The car park was now full to overflowing and cars were still arriving, there were several campervans including two large Jucy motorhomes (with chains) parked very close to me. It's lucky I'm a tiny person (uh-huh, that's me!) I was able to squeeze through the small gap they left to get in my door.

And to top off a great afternoon, on my way back to the ute, I had a quick encounter with one cheeky kea (our endemic mountain parrot), who was trying to destroy the window rubbers on someone's vehicle. I shooed him away and he bounced off over the roofs, grabbing at aerials and roof racks as he went.  Someone else gave chase and he flew off disappearing over far edge of the carpark.
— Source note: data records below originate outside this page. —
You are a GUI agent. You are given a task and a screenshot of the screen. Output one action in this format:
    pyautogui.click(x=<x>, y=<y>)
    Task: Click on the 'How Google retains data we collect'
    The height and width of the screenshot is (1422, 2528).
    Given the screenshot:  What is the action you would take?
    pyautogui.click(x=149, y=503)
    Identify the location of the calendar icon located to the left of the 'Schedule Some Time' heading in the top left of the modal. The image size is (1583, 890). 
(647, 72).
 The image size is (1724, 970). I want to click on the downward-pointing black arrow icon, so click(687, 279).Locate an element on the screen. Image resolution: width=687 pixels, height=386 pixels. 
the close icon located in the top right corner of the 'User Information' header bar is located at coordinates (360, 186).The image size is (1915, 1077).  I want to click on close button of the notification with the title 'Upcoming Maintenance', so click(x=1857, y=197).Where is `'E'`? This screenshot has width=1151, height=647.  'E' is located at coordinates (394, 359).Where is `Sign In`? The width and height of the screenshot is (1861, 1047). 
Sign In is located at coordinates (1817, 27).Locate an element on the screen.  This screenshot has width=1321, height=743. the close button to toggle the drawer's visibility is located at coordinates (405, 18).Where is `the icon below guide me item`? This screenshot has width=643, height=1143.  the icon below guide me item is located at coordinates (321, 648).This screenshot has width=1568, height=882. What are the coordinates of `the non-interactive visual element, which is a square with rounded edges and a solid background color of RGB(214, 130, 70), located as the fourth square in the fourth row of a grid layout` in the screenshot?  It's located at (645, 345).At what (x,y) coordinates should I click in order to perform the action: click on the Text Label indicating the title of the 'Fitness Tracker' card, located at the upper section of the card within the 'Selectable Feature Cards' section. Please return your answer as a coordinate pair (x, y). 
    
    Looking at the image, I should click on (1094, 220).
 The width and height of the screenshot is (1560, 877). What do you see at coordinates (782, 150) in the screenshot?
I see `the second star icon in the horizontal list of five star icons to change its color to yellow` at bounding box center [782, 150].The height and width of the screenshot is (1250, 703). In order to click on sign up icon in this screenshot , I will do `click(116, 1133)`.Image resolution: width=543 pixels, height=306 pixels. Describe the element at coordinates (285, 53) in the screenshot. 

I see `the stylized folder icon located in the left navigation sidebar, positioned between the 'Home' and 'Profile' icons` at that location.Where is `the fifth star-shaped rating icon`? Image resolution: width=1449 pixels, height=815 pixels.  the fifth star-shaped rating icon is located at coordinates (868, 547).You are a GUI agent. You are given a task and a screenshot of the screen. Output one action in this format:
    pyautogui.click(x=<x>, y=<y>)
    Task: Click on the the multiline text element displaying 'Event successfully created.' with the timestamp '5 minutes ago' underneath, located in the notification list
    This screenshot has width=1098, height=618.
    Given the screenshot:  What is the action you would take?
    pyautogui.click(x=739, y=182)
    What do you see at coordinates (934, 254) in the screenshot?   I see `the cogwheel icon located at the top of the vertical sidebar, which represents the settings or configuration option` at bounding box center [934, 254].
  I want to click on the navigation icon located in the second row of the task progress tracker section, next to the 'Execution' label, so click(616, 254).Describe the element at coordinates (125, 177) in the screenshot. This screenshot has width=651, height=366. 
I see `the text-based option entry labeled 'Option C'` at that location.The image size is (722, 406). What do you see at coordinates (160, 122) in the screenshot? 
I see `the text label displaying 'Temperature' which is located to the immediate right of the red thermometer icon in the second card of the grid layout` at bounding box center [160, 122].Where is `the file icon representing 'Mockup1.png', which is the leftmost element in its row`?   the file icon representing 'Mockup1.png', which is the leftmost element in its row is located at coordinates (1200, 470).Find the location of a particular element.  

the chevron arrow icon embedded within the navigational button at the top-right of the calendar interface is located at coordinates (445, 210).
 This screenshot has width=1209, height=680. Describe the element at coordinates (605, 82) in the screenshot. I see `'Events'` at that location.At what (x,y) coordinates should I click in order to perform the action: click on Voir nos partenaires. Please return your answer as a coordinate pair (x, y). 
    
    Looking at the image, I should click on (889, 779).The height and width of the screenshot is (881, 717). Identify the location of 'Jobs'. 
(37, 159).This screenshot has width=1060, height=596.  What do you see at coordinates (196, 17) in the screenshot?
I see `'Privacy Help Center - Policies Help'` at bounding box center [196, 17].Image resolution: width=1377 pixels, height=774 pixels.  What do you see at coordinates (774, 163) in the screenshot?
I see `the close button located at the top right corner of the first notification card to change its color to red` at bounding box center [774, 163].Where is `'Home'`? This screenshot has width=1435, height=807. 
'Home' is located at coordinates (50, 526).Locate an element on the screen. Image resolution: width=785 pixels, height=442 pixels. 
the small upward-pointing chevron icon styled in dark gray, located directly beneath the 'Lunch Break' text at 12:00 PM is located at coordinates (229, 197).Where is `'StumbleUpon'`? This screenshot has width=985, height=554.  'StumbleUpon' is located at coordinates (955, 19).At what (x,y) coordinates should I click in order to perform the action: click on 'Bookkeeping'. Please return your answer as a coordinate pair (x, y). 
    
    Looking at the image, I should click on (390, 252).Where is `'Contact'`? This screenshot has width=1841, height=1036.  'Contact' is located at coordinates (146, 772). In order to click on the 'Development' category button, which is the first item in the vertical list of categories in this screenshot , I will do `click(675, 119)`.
I navigated my way out of the carpark (my spot bagged as soon as I my reverse lights flashed), back to the road, and headed down, happy to see that it was still ok to travel....well, where the sun shone anyway. The camber of the road pushes the vehicles to the inside edge both up and down, which is just as well as it's quite disconcerting driving when there is no edge to the road. I did wonder (briefly) what would happen if you did manage to slide the wrong way on the ice.

Once the road disappeared into the shade of the mountain the road crews were busy opening the 'Caution Icy' signs. 

I passed them several times; I still had a few more photos to take on the way down. This one from the Rakaia Saddle- 

I love the patchwork of paddocks and shelterbelts and wide gash as the Rakaia River cuts a path through the Plains.

A couple of entrepreneurs were parked at the end of the road, waiting for the afternoon influx of visitors leaving the mountain. Although I'm not so sure Mr Whippy has checked out where his target market have been; icecream after a freezing afternoon in the snow? No thankyou! 

I took a detour on the way home via the alpine village of  Methven, a great little town which provides accommodation, pubs, cafes and restaurants for visitors to Mt Hutt and several other nearby ski fields. This is the famous in Methven 'Blue Pub'...

...and across the road, taken from another corner, the equally famous 'Brown Pub'.

And as with the Lakes, we don't know it yet, but we're going to become very familiar with this little village of Methven.